• **Selected extract**
╭──

The construction of the controversial Willits bypass off Highway 101 has stuttered after the discovery Monday of a bird nest that interfered with the first day of construction.

While two bird nests were discovered on the site, Caltrans officials suspected the first was man-made. Discovery of the second nest later in the day caused Caltrans to voluntarily suspend construction while it undergoes analysis by a state Department of Fish and Wildlife environmental scientist, said Phil Frisbie, a Mendocino County Caltrans official.

The bypass project has been met with opposition from environmental groups and local businesses, and prompted a 24-year-old Willits woman to stage a tree-sit protest. Environmental groups have said that Caltrans is out of compliance with the federal Migratory Bird Protection Act.

"Our main concern is that this is the migratory season," said Sara Grusky, a leader of the group Save Our Little Lake Valley, which is protesting the bypass. "They shouldn't be allowed to remove that vegetation."

Caltrans will not remove further vegetation pending re-evaluation of the area in conjunction with the Fish and Wildlife department, Frisbie said.

"We are working with them to make sure we are meeting with all state and federal regulations," Frisbie said.

Prior to the discovery of the nest and the need for re-evaluation, Frisbie maintained that Caltrans followed the law and remained within their permit constraints.

One point of contention is the allegation that the first nest found on the site was man-made, something Grusky calls "outrageous." Frisbie said Caltrans biologist Jerome Washington made the allegation based on how the nest was woven and where it was found.

╰──

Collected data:
╭──

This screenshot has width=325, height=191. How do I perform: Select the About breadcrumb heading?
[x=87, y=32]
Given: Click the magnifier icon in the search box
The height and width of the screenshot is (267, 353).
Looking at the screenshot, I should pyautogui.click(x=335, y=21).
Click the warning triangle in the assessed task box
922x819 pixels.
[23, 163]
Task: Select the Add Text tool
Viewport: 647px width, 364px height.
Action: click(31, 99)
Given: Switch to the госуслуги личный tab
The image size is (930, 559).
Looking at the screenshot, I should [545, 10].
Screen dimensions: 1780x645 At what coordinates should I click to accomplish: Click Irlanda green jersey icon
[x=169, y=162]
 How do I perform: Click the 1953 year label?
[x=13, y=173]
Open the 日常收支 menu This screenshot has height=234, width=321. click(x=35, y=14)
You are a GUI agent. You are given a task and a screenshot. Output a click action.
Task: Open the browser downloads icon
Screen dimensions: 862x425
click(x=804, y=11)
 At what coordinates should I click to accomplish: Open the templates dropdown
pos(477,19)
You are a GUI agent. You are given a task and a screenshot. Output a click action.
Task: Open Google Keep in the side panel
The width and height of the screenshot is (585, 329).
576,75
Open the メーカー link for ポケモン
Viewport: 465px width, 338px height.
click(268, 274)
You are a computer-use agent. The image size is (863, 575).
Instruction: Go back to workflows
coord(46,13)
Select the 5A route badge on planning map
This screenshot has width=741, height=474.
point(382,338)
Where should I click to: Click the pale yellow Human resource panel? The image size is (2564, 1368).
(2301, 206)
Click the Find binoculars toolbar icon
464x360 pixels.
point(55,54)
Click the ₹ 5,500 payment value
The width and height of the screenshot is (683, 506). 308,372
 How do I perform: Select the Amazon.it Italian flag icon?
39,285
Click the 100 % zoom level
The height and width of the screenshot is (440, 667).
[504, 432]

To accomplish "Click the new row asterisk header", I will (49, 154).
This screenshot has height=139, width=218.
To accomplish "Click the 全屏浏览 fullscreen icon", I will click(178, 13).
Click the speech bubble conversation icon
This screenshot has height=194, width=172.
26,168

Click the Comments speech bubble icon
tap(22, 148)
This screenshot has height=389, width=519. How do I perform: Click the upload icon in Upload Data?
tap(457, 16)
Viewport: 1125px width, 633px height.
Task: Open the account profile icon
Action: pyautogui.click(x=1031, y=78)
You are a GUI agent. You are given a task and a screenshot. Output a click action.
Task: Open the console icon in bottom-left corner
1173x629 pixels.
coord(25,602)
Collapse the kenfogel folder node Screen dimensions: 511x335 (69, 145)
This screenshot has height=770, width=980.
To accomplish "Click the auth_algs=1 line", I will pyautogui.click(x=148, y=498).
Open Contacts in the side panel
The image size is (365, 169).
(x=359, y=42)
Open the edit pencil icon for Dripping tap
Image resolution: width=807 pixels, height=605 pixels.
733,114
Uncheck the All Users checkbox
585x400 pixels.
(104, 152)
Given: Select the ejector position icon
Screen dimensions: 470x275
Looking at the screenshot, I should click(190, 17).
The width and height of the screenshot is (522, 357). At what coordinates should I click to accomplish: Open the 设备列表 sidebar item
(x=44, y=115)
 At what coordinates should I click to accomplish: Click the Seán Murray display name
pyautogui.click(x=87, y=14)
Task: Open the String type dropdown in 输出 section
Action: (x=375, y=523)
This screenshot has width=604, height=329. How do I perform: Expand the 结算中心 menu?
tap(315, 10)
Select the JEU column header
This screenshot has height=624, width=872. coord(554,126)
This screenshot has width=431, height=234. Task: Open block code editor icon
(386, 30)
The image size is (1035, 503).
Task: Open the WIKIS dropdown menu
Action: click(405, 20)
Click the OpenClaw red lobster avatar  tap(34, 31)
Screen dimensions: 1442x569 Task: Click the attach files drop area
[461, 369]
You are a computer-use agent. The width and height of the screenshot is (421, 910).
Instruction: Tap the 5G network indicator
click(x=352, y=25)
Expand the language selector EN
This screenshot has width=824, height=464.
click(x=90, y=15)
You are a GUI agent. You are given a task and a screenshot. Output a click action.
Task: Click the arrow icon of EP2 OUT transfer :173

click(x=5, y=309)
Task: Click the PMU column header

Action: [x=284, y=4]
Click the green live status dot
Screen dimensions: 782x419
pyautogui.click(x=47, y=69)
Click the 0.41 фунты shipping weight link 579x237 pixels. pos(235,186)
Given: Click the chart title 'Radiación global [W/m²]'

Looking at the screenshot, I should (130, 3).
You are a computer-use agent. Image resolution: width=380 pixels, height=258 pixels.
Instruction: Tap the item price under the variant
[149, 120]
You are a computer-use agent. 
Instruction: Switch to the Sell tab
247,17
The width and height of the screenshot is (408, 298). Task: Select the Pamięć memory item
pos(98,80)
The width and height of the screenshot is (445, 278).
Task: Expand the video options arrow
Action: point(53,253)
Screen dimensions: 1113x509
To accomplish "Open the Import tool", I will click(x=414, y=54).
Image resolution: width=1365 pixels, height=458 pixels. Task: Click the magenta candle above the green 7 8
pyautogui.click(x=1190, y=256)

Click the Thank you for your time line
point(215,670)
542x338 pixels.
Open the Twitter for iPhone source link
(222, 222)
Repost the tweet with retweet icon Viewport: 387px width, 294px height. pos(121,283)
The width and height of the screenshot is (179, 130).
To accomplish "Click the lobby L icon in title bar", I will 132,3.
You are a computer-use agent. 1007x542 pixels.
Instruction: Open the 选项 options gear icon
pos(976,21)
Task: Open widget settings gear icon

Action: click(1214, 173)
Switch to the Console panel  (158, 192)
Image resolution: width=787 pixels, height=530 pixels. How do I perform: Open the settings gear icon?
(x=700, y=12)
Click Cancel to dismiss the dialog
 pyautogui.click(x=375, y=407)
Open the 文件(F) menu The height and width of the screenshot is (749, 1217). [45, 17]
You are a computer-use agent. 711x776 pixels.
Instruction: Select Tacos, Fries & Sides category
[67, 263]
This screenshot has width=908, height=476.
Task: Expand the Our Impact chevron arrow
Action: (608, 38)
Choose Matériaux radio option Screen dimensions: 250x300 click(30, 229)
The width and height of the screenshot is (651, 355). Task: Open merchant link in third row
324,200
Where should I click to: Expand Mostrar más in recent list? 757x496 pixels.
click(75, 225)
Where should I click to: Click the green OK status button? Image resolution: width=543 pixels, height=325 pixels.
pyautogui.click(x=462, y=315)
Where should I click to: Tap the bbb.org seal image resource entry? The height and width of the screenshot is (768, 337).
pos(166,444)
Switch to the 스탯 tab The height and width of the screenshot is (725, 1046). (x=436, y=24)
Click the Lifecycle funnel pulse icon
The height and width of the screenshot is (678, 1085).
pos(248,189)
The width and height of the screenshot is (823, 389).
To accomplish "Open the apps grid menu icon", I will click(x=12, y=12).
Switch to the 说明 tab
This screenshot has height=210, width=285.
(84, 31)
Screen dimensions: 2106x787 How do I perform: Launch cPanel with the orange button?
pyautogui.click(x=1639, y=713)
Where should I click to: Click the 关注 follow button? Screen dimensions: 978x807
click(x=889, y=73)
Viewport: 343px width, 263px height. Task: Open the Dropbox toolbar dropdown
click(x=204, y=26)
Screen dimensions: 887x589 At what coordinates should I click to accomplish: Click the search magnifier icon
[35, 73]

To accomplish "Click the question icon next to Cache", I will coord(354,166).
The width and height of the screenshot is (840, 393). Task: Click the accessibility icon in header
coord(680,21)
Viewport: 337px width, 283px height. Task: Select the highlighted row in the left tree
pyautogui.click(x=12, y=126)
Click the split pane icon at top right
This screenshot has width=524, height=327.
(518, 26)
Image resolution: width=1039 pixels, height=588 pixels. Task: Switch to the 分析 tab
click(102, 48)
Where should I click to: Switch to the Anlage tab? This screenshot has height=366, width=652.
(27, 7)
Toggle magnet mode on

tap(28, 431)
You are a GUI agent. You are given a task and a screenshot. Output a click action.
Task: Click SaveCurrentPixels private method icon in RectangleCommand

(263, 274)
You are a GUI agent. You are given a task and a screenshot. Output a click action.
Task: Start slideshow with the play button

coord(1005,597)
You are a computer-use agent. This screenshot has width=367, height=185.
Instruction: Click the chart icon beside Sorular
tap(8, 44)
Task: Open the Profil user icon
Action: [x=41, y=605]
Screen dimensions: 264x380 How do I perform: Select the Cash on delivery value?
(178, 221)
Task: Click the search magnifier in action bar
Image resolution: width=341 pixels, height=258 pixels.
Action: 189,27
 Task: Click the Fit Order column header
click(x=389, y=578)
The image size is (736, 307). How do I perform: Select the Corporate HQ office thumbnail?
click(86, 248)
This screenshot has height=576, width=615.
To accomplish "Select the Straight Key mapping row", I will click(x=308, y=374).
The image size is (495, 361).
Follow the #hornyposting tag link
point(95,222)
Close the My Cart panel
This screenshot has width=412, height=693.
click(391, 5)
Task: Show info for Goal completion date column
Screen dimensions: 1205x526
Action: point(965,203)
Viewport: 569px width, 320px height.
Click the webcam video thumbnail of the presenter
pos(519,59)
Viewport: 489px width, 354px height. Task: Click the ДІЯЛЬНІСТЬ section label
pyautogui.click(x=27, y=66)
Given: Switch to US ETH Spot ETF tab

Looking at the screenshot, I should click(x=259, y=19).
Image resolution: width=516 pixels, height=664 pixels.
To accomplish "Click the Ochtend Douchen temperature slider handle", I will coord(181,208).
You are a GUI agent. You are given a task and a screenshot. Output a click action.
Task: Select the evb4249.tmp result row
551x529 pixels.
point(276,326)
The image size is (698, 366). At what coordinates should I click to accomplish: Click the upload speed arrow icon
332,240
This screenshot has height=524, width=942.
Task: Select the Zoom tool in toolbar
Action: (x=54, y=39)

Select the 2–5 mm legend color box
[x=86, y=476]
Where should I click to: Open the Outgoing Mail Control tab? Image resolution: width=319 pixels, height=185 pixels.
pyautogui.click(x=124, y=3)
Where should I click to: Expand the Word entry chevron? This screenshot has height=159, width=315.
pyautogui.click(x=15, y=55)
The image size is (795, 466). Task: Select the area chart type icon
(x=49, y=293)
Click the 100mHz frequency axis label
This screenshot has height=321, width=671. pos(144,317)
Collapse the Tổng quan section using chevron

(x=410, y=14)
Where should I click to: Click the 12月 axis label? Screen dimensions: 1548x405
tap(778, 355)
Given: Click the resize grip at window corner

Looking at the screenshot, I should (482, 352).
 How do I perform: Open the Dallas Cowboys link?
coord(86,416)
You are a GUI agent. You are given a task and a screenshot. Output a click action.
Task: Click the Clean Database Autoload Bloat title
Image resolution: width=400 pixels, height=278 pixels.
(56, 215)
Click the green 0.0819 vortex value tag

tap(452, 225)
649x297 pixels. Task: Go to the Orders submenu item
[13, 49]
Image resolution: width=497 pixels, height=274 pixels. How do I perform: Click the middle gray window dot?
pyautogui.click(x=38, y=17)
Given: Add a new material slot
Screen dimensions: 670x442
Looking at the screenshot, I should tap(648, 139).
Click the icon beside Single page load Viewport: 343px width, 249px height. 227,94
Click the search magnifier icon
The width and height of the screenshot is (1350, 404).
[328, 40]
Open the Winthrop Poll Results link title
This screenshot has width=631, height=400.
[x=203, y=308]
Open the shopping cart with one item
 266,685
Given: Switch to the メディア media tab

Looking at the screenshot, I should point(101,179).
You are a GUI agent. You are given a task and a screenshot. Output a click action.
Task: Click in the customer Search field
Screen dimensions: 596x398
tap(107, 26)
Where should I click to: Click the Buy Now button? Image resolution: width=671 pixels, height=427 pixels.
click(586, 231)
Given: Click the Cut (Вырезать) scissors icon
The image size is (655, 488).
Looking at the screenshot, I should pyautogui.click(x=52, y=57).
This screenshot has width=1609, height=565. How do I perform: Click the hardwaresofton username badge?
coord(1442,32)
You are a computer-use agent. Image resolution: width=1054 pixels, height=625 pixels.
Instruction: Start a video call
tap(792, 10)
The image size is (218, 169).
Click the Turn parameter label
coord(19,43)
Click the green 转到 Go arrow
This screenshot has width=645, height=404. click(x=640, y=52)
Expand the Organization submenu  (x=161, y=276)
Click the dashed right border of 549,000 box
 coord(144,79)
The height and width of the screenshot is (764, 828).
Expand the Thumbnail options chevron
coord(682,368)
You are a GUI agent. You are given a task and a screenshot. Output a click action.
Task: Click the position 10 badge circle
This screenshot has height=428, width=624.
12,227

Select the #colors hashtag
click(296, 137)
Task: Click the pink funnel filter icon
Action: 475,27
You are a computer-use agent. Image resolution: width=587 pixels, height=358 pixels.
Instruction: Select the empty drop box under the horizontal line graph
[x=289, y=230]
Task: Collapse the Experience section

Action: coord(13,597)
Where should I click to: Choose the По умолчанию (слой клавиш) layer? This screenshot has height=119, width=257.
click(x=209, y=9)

╰──

Could you continue the article about the Willits bypass construction halt, picking up after its last sentence? The data above was gathered from a separate source.

Construction briefly resumed Tuesday until two protesters, Grusky and Jamie Chevalier, stepped in front of the excavators, which paused construction a second time. Frisbie said the construction was stopped because the crew was running out of materials, and not because of the protesters.

The tree-sitting Willits woman calling herself "Warbler" remains in a pine tree just off Highway 101, still hoping to stop the bypass. "Warbler," whose real name is Amanda Senseman, ascended the tree Jan. 28 and has refused to come down despite concerns from local law enforcement and a rash of snowy weather.

Senseman's actions have attracted a number of supporters and critics. Senseman disagrees with some of the labels critics have attached to her, saying she does not consider herself a radical environmentalist or a hippie anarchist.

"I don't consider myself any of those things. I'm just someone with common sense who's looking toward the future," Senseman said. "We don't need another four-lane freeway, we need more sustainability."

Frisbie said Caltrans is currently taking a "hands-off" approach to Senseman's actions in an effort to respect her freedom of speech. Construction on the bypass is expected to resume by the end of the week.